Objectives Remote (non-infarct) territory fibrosis is a significant cause of post-infarction heart failure (HF). We have previously shown that increased G protein-coupled receptor kinase-2 (GRK2) activity in adult human cardiac fibroblasts (CF) isolated from failing hearts is an important mechanism of cardiac fibrosis through uncoupling β-adrenergic receptor (β-AR) signaling. This study investigates the potential therapeutic role of GRK2 inhibition on CF biology in vivo.
Methods Adult male rats underwent LAD ligation to induce post-MI HF. Left ventricular (LV) function was assessed by echocardiography. Myocardial fibrosis was quantitated by histologic staining. LV CF were isolated and cultured. GRK2 was inhibited by intra-coronary adenoviral-mediated delivery of a GRK2 inhibitor (Ad-GRK2ct) immediately following LAD ligation (n=11). Control rats received a null adenovirus (n=10). Animals were studied prior to and 12 weeks post-MI and adenoviral delivery.

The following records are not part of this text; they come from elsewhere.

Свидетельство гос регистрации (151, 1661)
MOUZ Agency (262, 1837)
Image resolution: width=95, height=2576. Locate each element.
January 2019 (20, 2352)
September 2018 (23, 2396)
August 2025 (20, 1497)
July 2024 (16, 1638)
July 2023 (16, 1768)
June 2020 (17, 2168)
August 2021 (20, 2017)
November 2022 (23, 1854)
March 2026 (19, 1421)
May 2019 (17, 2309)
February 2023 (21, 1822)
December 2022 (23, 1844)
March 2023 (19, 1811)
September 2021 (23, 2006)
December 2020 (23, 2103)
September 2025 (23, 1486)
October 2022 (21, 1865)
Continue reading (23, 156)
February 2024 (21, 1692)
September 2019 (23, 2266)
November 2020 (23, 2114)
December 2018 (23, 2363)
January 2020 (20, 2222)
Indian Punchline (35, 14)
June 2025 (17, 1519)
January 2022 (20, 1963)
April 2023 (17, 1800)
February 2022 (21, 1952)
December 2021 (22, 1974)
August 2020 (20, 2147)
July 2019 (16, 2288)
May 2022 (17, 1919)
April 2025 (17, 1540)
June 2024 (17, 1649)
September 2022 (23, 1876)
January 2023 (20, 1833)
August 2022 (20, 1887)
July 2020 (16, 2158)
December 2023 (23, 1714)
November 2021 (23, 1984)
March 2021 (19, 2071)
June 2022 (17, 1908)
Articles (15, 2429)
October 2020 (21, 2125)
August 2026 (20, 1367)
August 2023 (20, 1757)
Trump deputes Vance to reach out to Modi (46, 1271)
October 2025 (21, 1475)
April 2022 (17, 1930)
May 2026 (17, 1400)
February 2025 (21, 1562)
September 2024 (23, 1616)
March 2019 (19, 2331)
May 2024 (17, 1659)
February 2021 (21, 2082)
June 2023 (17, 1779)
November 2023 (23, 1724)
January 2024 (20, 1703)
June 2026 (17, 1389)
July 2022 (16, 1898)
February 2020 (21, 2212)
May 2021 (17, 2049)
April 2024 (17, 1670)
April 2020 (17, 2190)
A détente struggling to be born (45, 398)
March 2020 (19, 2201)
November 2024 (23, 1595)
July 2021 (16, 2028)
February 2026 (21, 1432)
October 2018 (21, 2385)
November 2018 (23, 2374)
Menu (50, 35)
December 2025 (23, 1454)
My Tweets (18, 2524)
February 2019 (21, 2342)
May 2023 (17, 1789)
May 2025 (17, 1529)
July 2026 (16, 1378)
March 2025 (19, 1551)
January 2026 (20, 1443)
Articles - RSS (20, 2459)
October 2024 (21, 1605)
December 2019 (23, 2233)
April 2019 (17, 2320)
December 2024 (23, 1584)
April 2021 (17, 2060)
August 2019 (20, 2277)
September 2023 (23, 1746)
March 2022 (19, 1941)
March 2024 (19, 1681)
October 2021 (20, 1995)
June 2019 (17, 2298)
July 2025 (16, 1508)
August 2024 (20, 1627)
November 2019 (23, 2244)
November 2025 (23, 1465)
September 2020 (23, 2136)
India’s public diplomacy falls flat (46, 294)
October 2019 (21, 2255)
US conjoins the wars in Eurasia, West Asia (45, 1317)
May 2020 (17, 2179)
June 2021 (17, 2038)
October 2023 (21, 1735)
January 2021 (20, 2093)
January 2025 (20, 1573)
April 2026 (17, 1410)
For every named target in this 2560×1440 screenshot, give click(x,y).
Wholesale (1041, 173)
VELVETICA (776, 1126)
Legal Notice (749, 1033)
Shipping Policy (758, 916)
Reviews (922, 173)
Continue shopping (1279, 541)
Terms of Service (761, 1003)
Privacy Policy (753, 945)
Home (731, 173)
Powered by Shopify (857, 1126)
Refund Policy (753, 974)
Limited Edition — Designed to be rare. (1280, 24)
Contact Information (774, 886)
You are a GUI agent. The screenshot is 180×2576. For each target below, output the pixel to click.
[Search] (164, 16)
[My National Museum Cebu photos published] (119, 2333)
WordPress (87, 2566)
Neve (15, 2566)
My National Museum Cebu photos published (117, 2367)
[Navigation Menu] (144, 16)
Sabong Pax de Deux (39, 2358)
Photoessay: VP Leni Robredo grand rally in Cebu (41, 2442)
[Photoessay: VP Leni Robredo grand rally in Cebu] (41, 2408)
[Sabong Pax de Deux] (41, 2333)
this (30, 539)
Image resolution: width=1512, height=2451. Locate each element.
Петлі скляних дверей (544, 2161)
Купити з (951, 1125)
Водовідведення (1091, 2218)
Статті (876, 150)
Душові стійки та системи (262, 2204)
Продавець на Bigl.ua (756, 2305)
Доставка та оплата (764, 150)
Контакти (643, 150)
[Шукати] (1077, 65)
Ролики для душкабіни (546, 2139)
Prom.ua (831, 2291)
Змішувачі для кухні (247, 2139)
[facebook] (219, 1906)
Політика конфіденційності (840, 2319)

Results There was a significant decline in LV function at 12 weeks post-MI which [Fractional shortening: 0.35±0.01 vs. 0.52±0.01, p<0.01]. There was significant increase in remote territory (non-infarct area) fibrosis at 12 weeks post-MI compared to control [12±1% vs. 2±1% fibrosis, p<0.05], consistent with adverse remodeling. Additionally, collagen synthesis was significantly upregulated in isolated CF 12 weeks post-MI compared to control CF [3559±760 vs. 1029±45 cmp/mg protein, p<0.02]. At 12 weeks post-MI, GRK2 activity was increased 1.4-fold [p<0.01]. There was a 42% decrease in intracellular cAMP [p<0.05] and loss of b-agonist (isoproterenol)-stimulated inhibition of collagen synthesis characteristic of normal CF, indicating uncoupling of β-AR signaling post-MI. Adenoviral mediated overexpression of GRK2ct, GRK2 inhibitor, in vitro in the cultured CF post-MI led to a 50% decrease in aSMA expression (p<0.01) as well as a significant decreased collagen expression and synthesis compared to null adenovirus (Ad-Null) control [1928±126 vs. 2611±213 cmp/mg protein, p<0.05], restoring the control CF phenotype. Intra-coronary delivery of Ad-GRK2ct following MI significantly reduced post-MI LV dysfunction vs. Ad-Null as measured by improved fractional shortening [0.42±0.01 vs. 0.30±0.02, p<0.01] and ejection fraction [72±1% vs. 57±2%, p<0.03]. Ad-GRK2ct also decreased peri-infarct and remote territory fibrosis by 60% [p<0.03]. Consistent with these findings, Ad-GRK2ct resulted in an over 25% decreased in α-SMA, collagen I, and collagen III expression in CF isolated 12 weeks post-MI vs. Ad-Null [p<0.04] providing evidence of decreased post-MI CF activation and myofibroblast transformation with Ad-GRK2ct.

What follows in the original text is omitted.